DHQ: Changing the Center of Gravity: Transforming Classical Studies Through Cyberinfrastructure
Winter 2009: v3 n1
Of particular interest, I think, for how transformational the mass digitisation of text will be is
Classics in the Million Book Library By Gregory Crane and others.
Some excerpts [and look at the reference system!]
2. On October 27, 2008, the number of books available from the
Internet Archive exceeded 1,000,000. While the million books is only a
fraction of the size of the seven million that Google boast, the
million books available from the Internet Archive are freely
downloadable – anyone can analyze them and publish the results. The
collection available from the Internet Archive provides the foundation
for transparent services and, even more important, transparent
7. This paper begins by stressing that we have moved beyond islands of
digital content in a vast sea of print. Where our first generation
collections were autonomous, carefully curated, discipline-specific
islands, we now see emerging a world where we dynamically generate
collections of heterogeneous materials from vast and constantly
expanding digital libraries over which no individual discipline or
project exercises control.
8. Our discussion then moves to the services that humanists need to
exploit very large collections. These include not only advanced
services for information extraction, multilingual technologies, and
visualization but simple access to the scanned page images with which
to support domain-optimized document analysis. These services require
the rise of a new, fourth generation of digital corpora. Our first
digital corpora included accurate transcriptions with markup of
surface features (e.g., we simply indicate that a word is in italics).

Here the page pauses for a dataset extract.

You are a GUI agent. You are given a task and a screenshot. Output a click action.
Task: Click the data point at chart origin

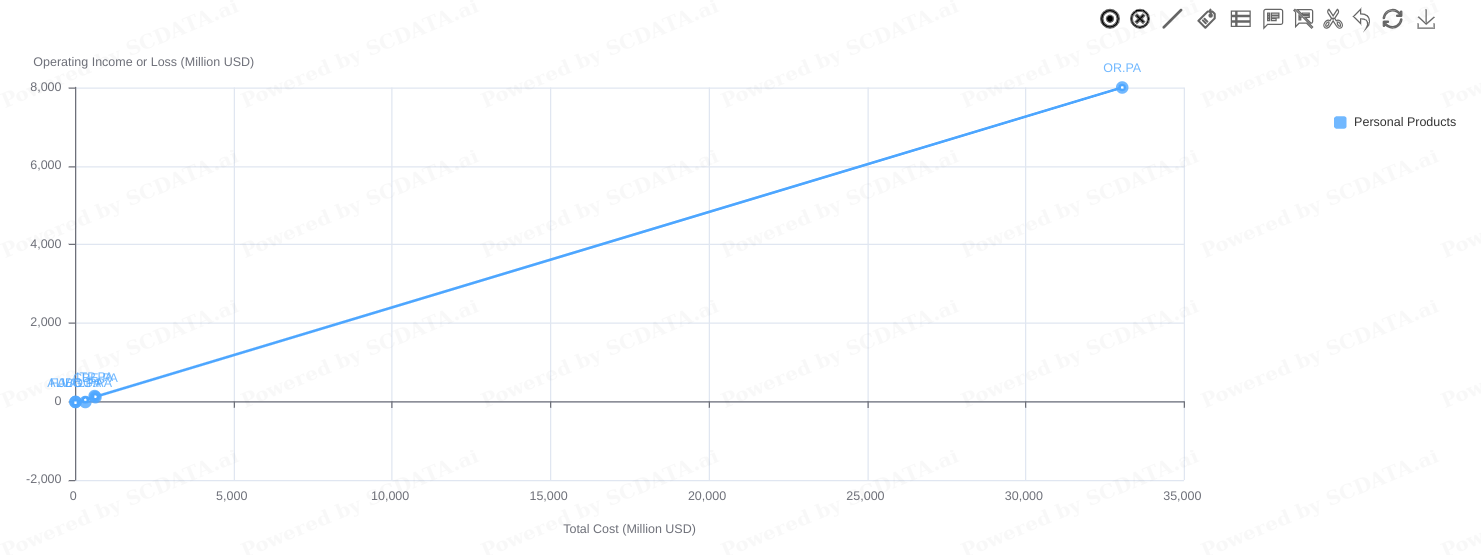pyautogui.click(x=75, y=402)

A second generation began to add semantic markup (e.g., a phrase is in
italics because it is the title of a work or a Latin quotation). The
third generation created much larger collections by shifting the focus
of manual labor from carefully edited typing to industrial scanning of
page images. We need fourth-generation collections that can seamlessly
integrate image-books, accurate transcriptions, and machine actionable
knowledge in various formats.
9 These fourth generation collections are a qualitatively new
phenomenon. They allow us to design collections that are not only more
comprehensive but more diverse than we could ever produce in print
culture. These collections are unbounded and can include not only
texts but every category of data about their subjects – high
resolution images, three-dimensional models, geographic data sets, and
anything that we can represent in digital form. Even if we restrict
ourselves to linguistic data, fourth generation collections are a
qualitative advance over print: we can include not only images of
neatly printed modern books but non-print representations of language
such as three dimensional models of words engraved on stone and
digital sound recordings.
13. We might summarize the current situation as follows: Google has begun
creating on-line a digital collection that would be more comprehensive
than the greatest university libraries ever produced – and the
university libraries themselves control the resources needed to do the
job were Google to falter: our retrospective collections are being
digitized. The OCA has created a public, scalable infrastructure
whereby we can, in fact, build high quality collections within the
existing library infrastructure: if massive projects miss anything,
smaller efforts can fill in the gaps and create curated collections.
The US government, under a conservative, pro-business administration,
has made the most profitable monopolies on which publishers had
depended illegal and declared open access a condition of its most
generous funding agency: the richest publishers must learn to make
money under open access.
It's all very interesting. It means any new Ph.Ds will easily be able
to come up with entirely new approaches.